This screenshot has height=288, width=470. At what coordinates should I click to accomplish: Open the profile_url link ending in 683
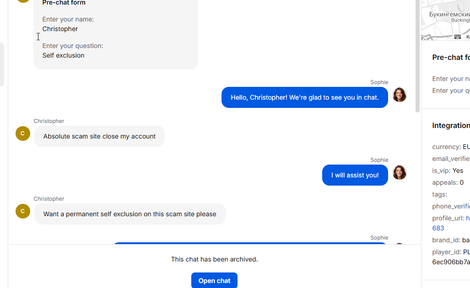pyautogui.click(x=438, y=228)
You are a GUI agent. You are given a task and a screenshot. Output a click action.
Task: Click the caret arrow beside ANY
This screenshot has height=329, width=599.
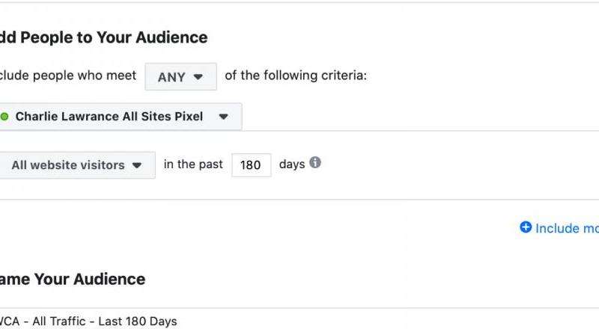[198, 76]
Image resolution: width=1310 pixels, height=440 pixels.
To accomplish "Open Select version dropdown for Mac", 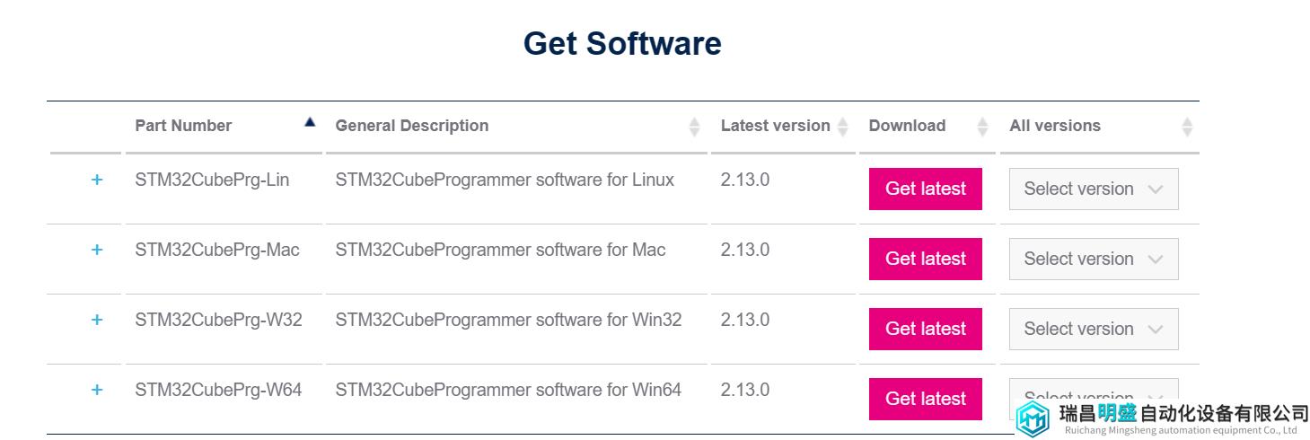I will [x=1094, y=259].
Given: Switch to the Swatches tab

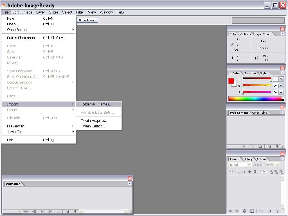Looking at the screenshot, I should [250, 73].
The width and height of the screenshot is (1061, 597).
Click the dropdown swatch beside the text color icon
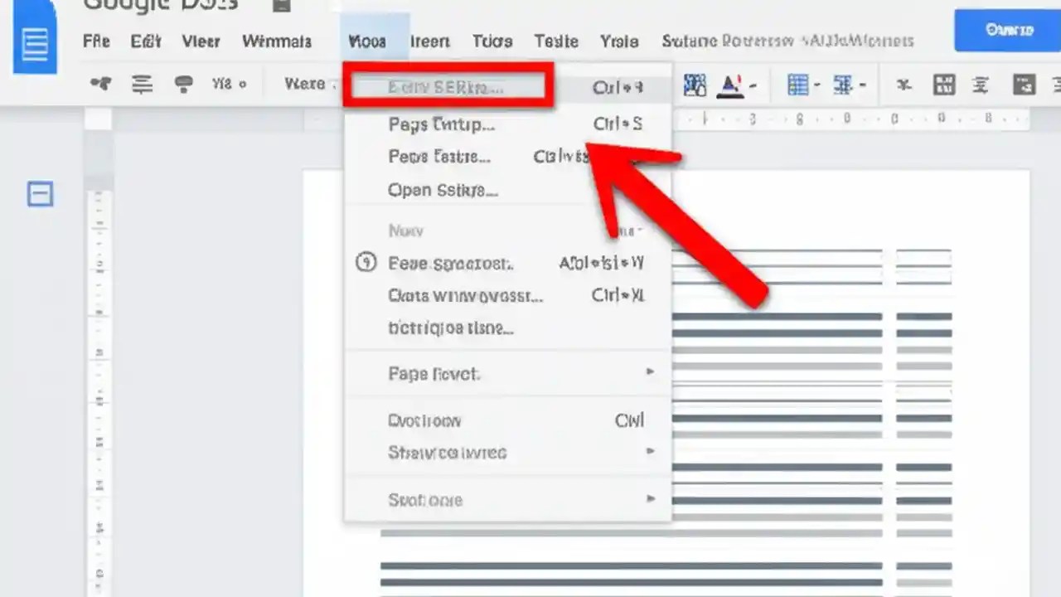[745, 85]
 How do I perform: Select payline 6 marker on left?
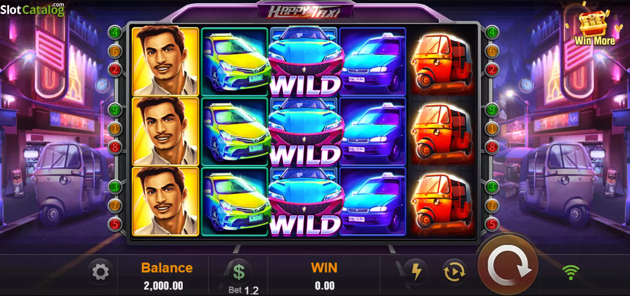coord(115,50)
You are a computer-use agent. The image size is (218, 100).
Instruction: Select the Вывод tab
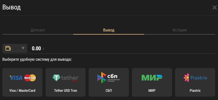[109, 30]
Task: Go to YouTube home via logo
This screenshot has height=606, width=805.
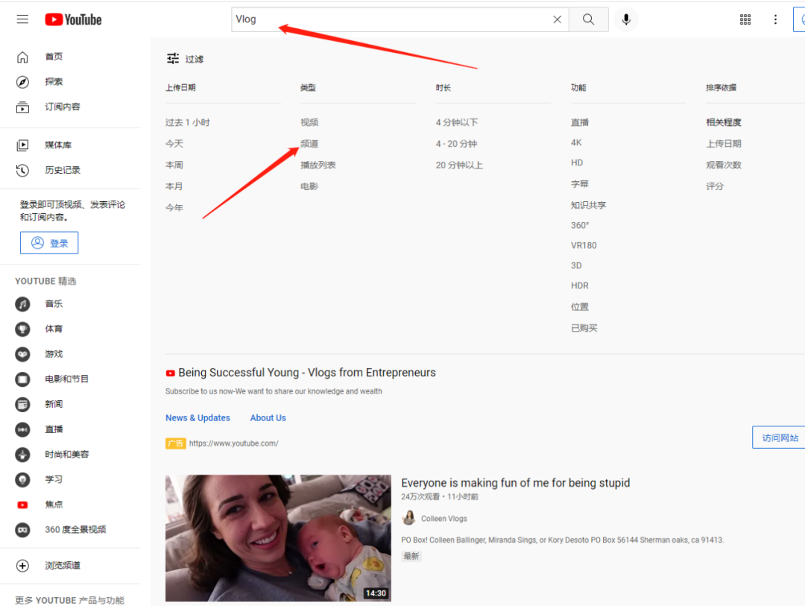Action: [x=73, y=19]
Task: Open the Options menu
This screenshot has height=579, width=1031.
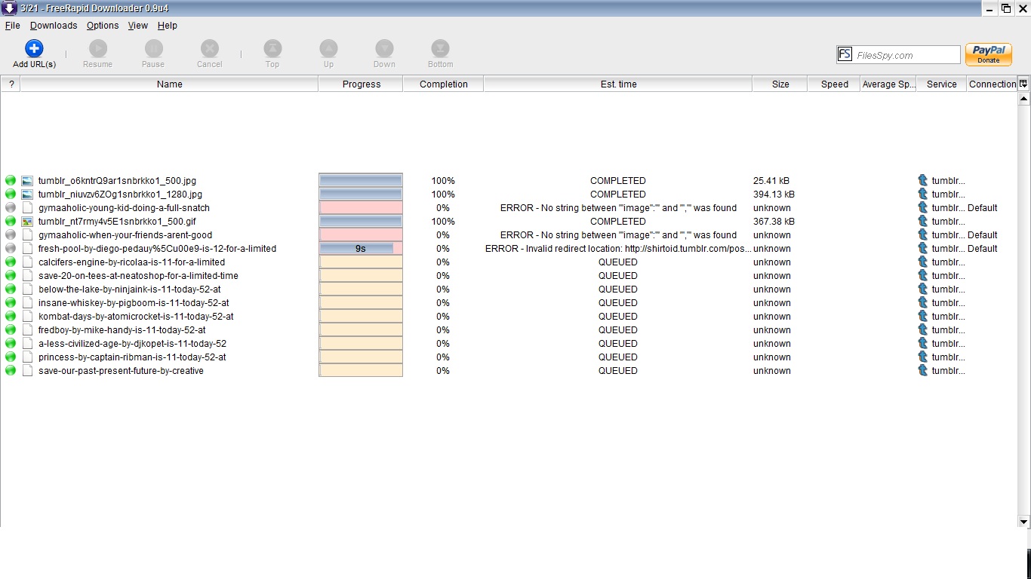Action: click(103, 26)
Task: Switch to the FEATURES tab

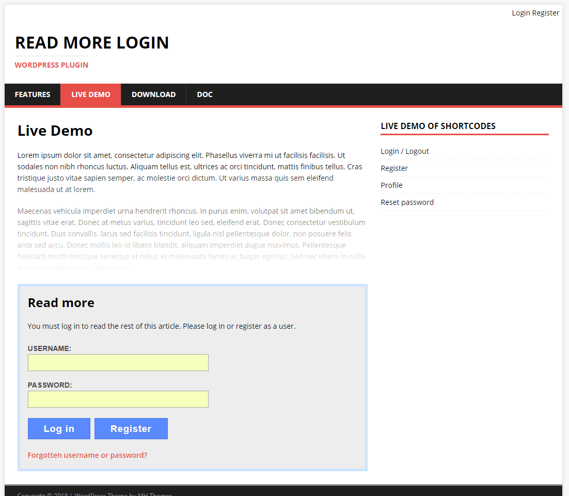Action: coord(32,94)
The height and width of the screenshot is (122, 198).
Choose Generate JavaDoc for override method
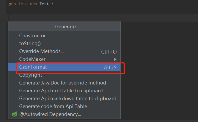tap(63, 83)
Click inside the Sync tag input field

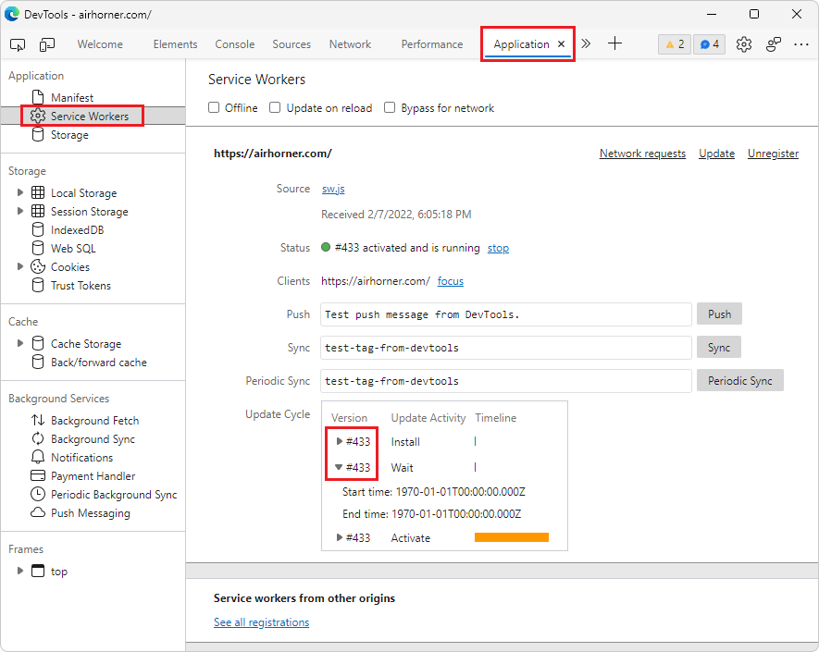click(505, 347)
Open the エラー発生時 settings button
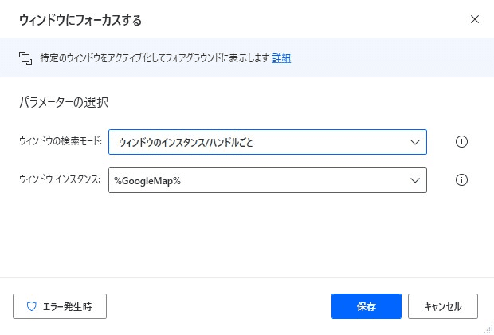The width and height of the screenshot is (494, 335). pyautogui.click(x=60, y=306)
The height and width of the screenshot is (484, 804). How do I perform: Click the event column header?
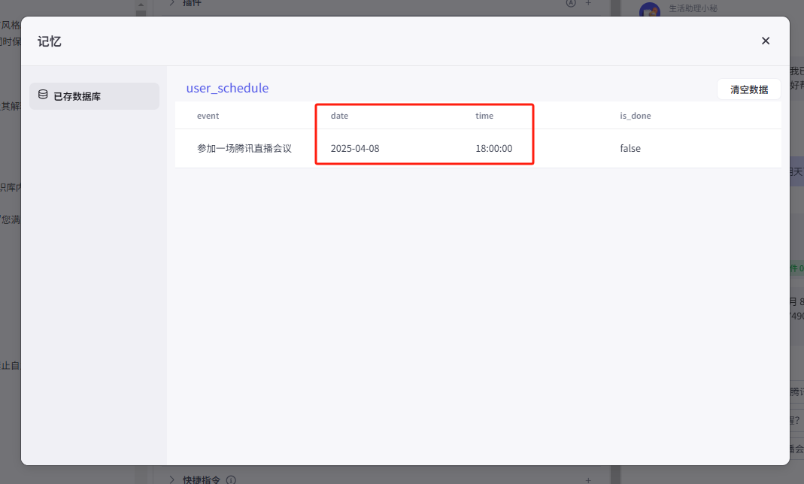(x=208, y=116)
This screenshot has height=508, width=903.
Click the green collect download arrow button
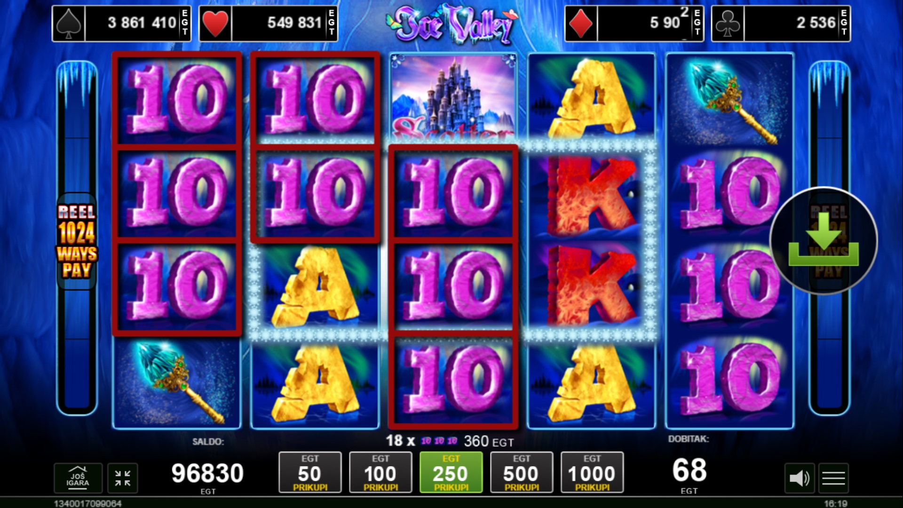tap(823, 240)
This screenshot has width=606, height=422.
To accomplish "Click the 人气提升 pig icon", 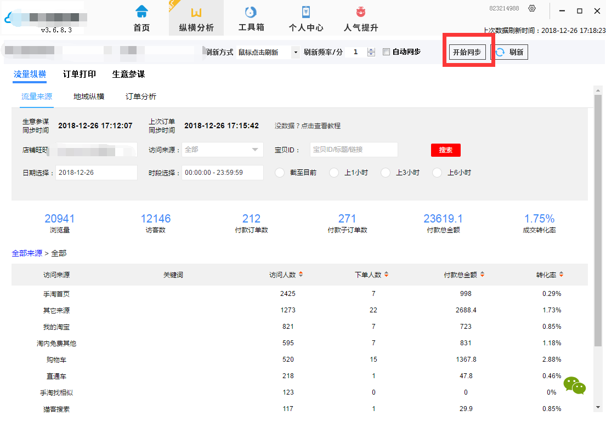I will pyautogui.click(x=360, y=12).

■ ■ ■ ■ ■

Search the material above for lines containing the string "agent", then pull them out.

Response to the task =
You are a GUI agent. You are given a task and a screenshot. Output a click action.
You are a computer-use agent. The image size is (218, 100).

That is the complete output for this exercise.